Could you write out all of the rows below again with "screenshot" replaced by "image", keeping everything else the same and omitting the pictures?

Records:
━━━━━━━━

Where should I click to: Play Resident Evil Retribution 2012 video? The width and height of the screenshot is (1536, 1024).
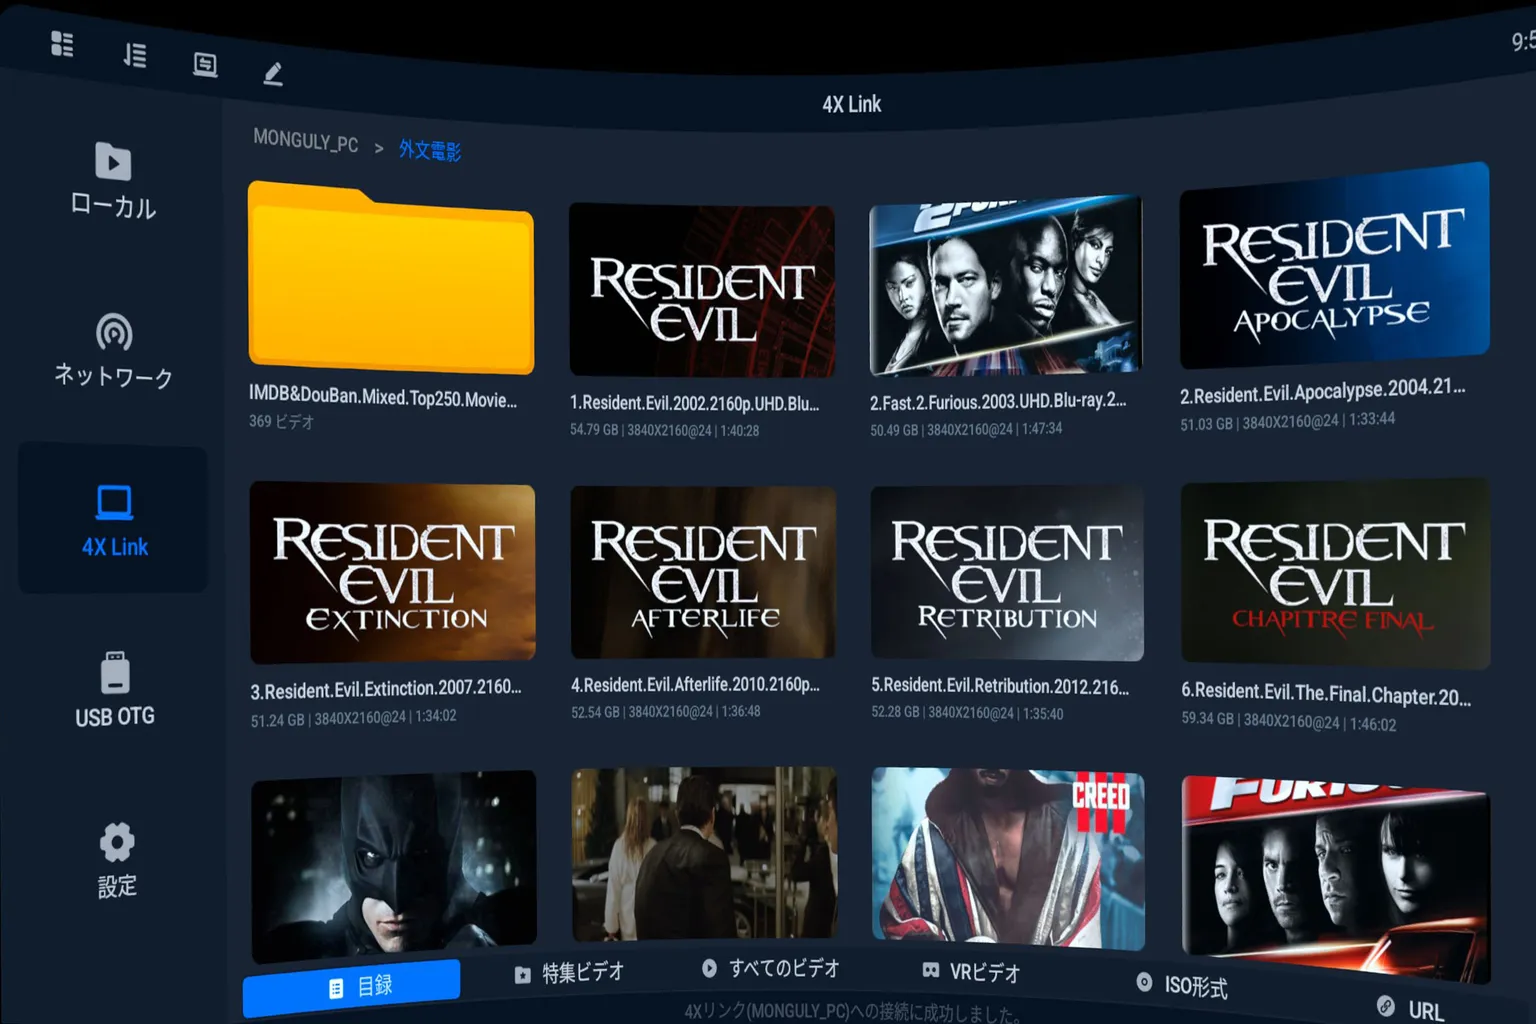click(x=1007, y=574)
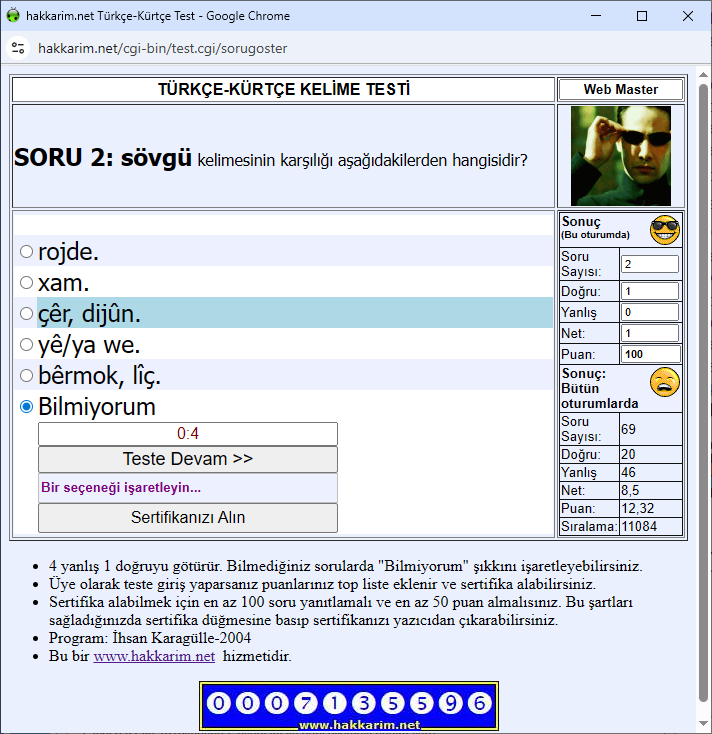Click the hakkarim.net visitor counter banner

[349, 706]
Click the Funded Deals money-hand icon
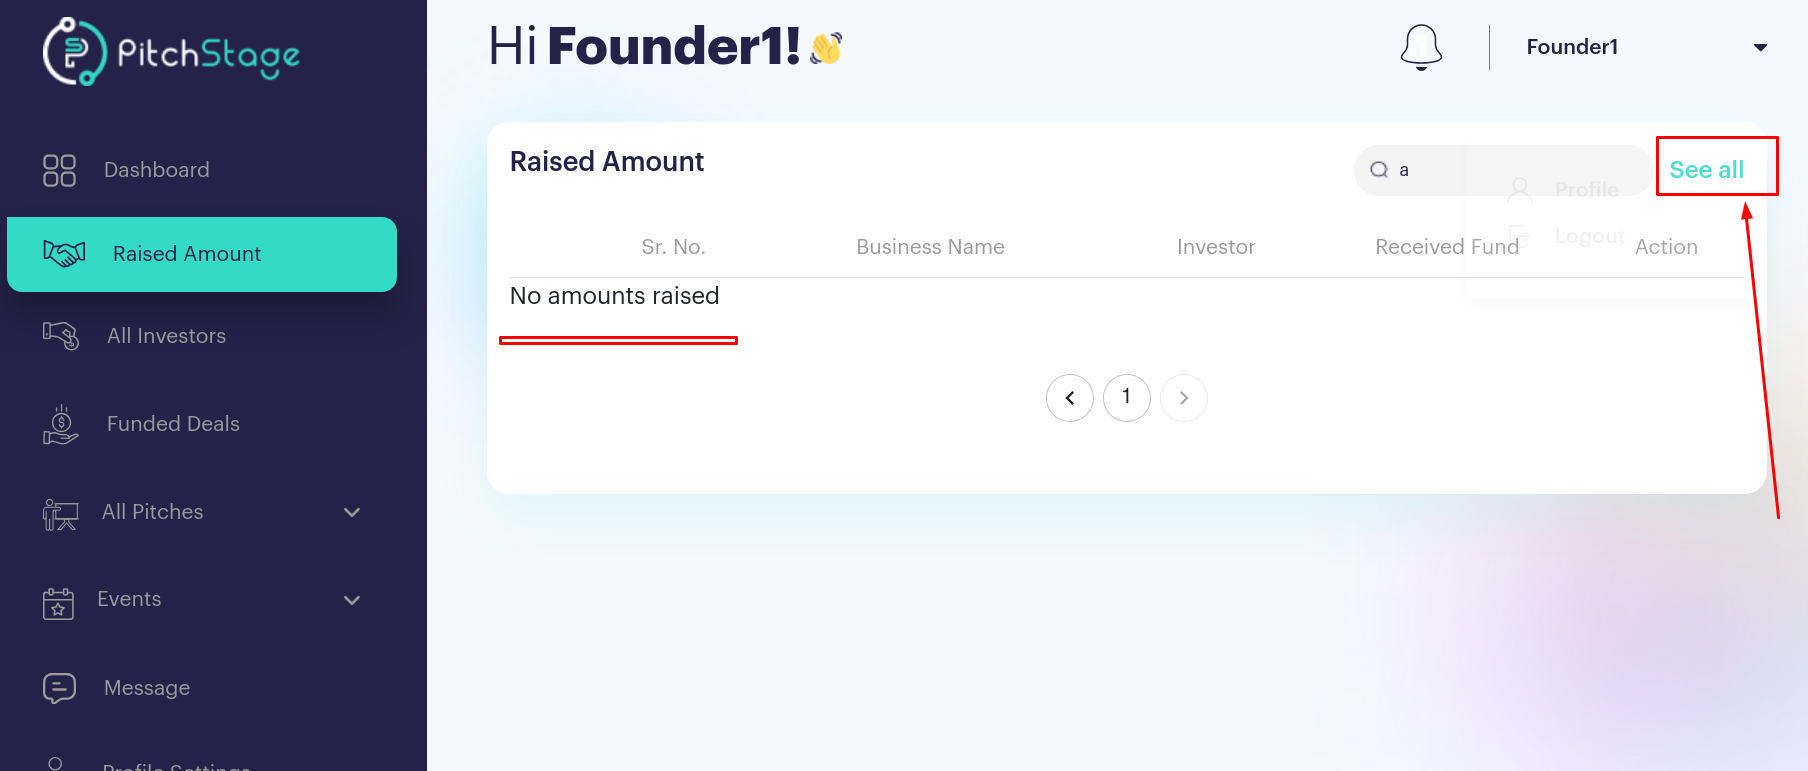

━━━━━━━━

## Solution to this task
Where should I click to: Play Resident Evil Retribution 2012 video? The width and height of the image is (1536, 1024).
click(x=1007, y=574)
Click the hakkarim.net visitor counter banner

[349, 706]
Click the Funded Deals money-hand icon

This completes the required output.